- _What to work on_
A) Translate this sentence from the training-data notes into Spanish: "Train only on the disagreements — where you are currently wrong."
B) Set down the part of the training-data notes running from "Three derived sets" up to and including "Biggest efficiency lever.", word for word.

- _Document passage_
• • •

Every generator win on a novel situation becomes a new entry the matcher can select
next time → **coverage grows, fewer inbounds need the generator, cost falls while
quality rises.** This *is* "shortcut improvements": you grow behavior at
**prompt/library speed (hours)** instead of **retraining speed (days)**, and only
LoRA when the prompt/library layer saturates. The promoted replies are literally new
`appliesTo: { archetype, state, templateKey }` entries in the
[`draft-engine.md`](./draft-engine.md) CoT-workflow library.

## 5. Data routing — provenance routes, outcome admits

`source` decides *which model* an example trains; `outcome` decides *whether it is
admitted at all*. Both gates always apply (training on agent output is
self-distillation — keep only the wins, or you reinforce mistakes):

| Row | Good outcome → | Bad outcome → |
|---|---|---|
| **matcher** | classifier SFT + retrieval positive | retrieval negative; **and a "library gap" signal** (novel → had to escalate) marking exactly where the matcher needs new entries |
| **agent** | generator voice SFT + **library-promotion candidate** (§4) | dropped (bad voice example) |

Three derived sets fall out of the same extraction — the data-efficiency multipliers:

- **Hard-example set (active learning).** Run the current `fast-classifier` over all
  10K; diff its atoms/archetype vs the CoT ground truth. **Train only on the
  disagreements** — where you are currently wrong. Biggest efficiency lever.
- **DPO contrast pairs.** Same `archetype × state`, one reply converted, one ghosted
  → a direct preference pair. The `original_body → corrected_body` rows in
  `prospect_corrections` are ready-made pairs.
- **Held-out eval set.** Atom-stratified split (10–20%) → honest metrics. With 10K
  this is real; at 25 examples (the current rule-classifier's set) the eval gate was
  theater.

• • •

[Saved data entries]

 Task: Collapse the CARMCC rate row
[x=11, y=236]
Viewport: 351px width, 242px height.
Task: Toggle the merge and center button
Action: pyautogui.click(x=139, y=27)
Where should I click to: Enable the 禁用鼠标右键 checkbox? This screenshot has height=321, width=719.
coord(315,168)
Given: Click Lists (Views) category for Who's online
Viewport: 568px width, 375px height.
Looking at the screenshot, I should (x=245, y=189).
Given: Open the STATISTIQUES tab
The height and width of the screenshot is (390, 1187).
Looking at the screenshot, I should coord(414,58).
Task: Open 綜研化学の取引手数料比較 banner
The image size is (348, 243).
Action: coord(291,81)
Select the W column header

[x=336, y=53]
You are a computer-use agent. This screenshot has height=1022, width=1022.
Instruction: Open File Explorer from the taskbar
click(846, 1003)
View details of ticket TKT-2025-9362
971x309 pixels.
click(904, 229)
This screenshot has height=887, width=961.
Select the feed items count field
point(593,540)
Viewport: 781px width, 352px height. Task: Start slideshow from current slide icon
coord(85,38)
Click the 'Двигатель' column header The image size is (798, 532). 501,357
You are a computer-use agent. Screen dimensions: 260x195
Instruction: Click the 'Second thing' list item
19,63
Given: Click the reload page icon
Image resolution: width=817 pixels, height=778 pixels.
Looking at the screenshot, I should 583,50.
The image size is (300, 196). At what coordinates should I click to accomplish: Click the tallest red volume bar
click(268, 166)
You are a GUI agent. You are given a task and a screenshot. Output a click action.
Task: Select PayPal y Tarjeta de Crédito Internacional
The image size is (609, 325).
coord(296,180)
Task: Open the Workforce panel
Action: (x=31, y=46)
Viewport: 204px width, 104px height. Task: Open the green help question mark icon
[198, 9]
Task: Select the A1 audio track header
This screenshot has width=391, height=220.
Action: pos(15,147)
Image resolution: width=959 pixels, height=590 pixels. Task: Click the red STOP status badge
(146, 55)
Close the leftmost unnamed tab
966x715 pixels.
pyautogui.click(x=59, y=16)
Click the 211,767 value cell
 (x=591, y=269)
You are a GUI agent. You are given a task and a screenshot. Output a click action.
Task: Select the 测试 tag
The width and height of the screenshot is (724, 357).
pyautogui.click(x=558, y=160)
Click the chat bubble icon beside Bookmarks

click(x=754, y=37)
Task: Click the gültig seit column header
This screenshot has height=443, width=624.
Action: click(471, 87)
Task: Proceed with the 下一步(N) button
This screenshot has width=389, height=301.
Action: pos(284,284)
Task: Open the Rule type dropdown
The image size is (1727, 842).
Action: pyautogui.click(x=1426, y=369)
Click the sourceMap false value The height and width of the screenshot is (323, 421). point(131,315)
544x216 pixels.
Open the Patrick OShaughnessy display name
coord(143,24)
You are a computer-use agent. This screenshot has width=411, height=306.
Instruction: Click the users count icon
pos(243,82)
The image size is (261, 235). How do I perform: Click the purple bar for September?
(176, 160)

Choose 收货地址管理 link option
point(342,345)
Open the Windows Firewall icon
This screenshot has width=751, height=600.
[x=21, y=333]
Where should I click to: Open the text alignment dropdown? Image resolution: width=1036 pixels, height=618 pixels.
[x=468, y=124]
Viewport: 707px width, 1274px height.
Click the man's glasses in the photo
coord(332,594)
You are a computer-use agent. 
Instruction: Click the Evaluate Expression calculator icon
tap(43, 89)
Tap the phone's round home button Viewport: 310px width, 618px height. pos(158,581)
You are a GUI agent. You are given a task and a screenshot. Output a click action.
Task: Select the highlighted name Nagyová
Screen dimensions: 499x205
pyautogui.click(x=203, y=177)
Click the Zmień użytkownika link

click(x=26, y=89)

• • •

- _Numbered responses_
A) Entrena solo con los desacuerdos, es decir, donde actualmente te equivocas.

B)
Three derived sets fall out of the same extraction — the data-efficiency multipliers:

- **Hard-example set (active learning).** Run the current `fast-classifier` over all
  10K; diff its atoms/archetype vs the CoT ground truth. **Train only on the
  disagreements** — where you are currently wrong. Biggest efficiency lever.